### [Linhas]
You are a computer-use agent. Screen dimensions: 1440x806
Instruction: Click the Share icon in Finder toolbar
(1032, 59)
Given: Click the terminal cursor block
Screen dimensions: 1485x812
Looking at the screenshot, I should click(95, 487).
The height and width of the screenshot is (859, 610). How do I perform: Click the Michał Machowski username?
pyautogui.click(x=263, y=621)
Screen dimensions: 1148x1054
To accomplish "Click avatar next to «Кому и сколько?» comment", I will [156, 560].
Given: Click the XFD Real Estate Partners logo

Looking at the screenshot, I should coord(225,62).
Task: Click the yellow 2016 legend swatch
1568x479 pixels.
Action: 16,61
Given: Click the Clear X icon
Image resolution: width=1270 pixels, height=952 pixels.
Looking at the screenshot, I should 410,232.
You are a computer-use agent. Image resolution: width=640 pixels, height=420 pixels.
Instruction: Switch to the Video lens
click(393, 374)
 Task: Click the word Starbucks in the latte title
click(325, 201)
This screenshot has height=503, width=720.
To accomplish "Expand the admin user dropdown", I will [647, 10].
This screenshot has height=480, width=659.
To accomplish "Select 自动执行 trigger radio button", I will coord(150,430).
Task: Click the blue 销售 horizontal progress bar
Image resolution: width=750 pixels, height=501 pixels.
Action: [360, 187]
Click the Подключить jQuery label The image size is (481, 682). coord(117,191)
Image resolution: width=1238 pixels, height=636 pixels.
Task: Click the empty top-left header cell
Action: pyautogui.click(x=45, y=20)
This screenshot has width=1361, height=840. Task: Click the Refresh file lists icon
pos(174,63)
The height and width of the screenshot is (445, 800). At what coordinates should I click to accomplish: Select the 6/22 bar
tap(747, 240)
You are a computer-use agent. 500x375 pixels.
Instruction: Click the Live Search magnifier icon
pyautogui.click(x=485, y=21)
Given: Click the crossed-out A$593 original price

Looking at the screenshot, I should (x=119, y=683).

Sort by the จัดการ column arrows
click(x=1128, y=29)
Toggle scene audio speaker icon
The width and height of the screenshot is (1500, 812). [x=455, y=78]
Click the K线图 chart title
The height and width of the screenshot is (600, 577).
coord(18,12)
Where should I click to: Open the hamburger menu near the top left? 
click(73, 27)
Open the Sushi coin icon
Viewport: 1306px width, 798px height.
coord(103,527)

### [Requisito]
Por favor, reproduza todas as linhas acima sem nenhuma alteração.

### [Resposta]
You are a computer-use agent. Screen dimensions: 1440x806
Instruction: Click the Share icon in Finder toolbar
(1032, 59)
Given: Click the terminal cursor block
Screen dimensions: 1485x812
Looking at the screenshot, I should click(95, 487).
The height and width of the screenshot is (859, 610). How do I perform: Click the Michał Machowski username?
pyautogui.click(x=263, y=621)
Screen dimensions: 1148x1054
To accomplish "Click avatar next to «Кому и сколько?» comment", I will [156, 560].
Given: Click the XFD Real Estate Partners logo

Looking at the screenshot, I should coord(225,62).
Task: Click the yellow 2016 legend swatch
1568x479 pixels.
Action: 16,61
Given: Click the Clear X icon
Image resolution: width=1270 pixels, height=952 pixels.
Looking at the screenshot, I should 410,232.
You are a computer-use agent. Image resolution: width=640 pixels, height=420 pixels.
Instruction: Switch to the Video lens
click(393, 374)
 Task: Click the word Starbucks in the latte title
click(325, 201)
This screenshot has height=503, width=720.
To accomplish "Expand the admin user dropdown", I will [647, 10].
This screenshot has height=480, width=659.
To accomplish "Select 自动执行 trigger radio button", I will coord(150,430).
Task: Click the blue 销售 horizontal progress bar
Image resolution: width=750 pixels, height=501 pixels.
Action: [360, 187]
Click the Подключить jQuery label The image size is (481, 682). coord(117,191)
Image resolution: width=1238 pixels, height=636 pixels.
Task: Click the empty top-left header cell
Action: pyautogui.click(x=45, y=20)
This screenshot has width=1361, height=840. Task: Click the Refresh file lists icon
pos(174,63)
The height and width of the screenshot is (445, 800). At what coordinates should I click to accomplish: Select the 6/22 bar
tap(747, 240)
You are a computer-use agent. 500x375 pixels.
Instruction: Click the Live Search magnifier icon
pyautogui.click(x=485, y=21)
Given: Click the crossed-out A$593 original price

Looking at the screenshot, I should (x=119, y=683).

Sort by the จัดการ column arrows
click(x=1128, y=29)
Toggle scene audio speaker icon
The width and height of the screenshot is (1500, 812). [x=455, y=78]
Click the K线图 chart title
The height and width of the screenshot is (600, 577).
coord(18,12)
Where should I click to: Open the hamburger menu near the top left? 
click(73, 27)
Open the Sushi coin icon
Viewport: 1306px width, 798px height.
coord(103,527)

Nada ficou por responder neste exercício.